Myostatin Deficient Mice Display Altered Calcium Signaling

Abstract

Myostatin, a member of the transforming growth factor β family was shown to be a potent negative regulator of skeletal muscle growth. It is strongly expressed in skeletal muscle and myostatin deficient mice have a great increase in muscle mass. Yet, the physical performance of these animals is not improved or even suppressed as compared to control mice. To understand the possible underlying mechanisms we investigated the calcium homeostasis of skeletal muscle fibers from mice with the compact myostatin mutation (MstnCmpt-dlAbc).Resting membrane potentials were essentially identical on control and MstnCmpt-dlAbc mice (−79.2±0.3 vs. −78.0±0.3 mV). Action potentials (AP), evoked by field stimulation through a pair of platinum electrodes on single intact flexor digitorum brevis (FDB) muscle fibers, on the other hand, were significantly shorter on MstnCmpt-dlAbc animals. The average time between the peak and 90% repolarization of the AP corresponded to 0.92±0.03 vs. 0.78±0.02 ms on control and on MstnCmpt-dlAbc fibers, respectively. The other parameters of the APs were essentially identical.The resting and the depolarization-evoked changes in intracellular Ca2+ concentration ([Ca2+]i) were measured on single FDB fibers with the fluorescent dye Fura-2. While resting [Ca2+]i was higher (57.6±1.4 vs. 65.4±2.8 nM), the amplitude of the KCl-evoked calcium transients was smaller (360±49 vs. 215±44 nM) in MstnCmpt-dlAbc mice. Similar experiments were conducted on Fluo-3 loaded fibers using a confocal microscope and repeated (at 100 Hz for 200 ms) field stimulation.

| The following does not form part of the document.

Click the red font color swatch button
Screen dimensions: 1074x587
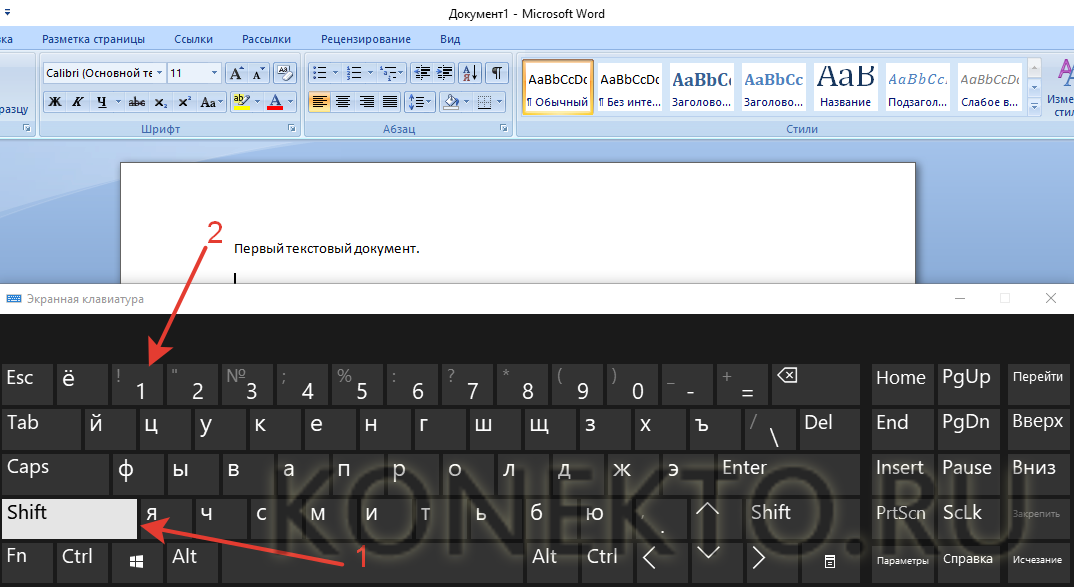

AP-evoked calcium transients were again smaller (2.75±0.15 vs. 2.20±0.14) on MstnCmpt-dlAbc fibers. Elementary calcium release events were detected using Fluo-3 on permeabilized FDB fibers. No significant difference in the parameters of sparks was observed between control and MstnCmpt-dlAbc mice.These results indicate that an alteration in calcium signaling might underlie the reduced muscle performance in myostatin deficient mice.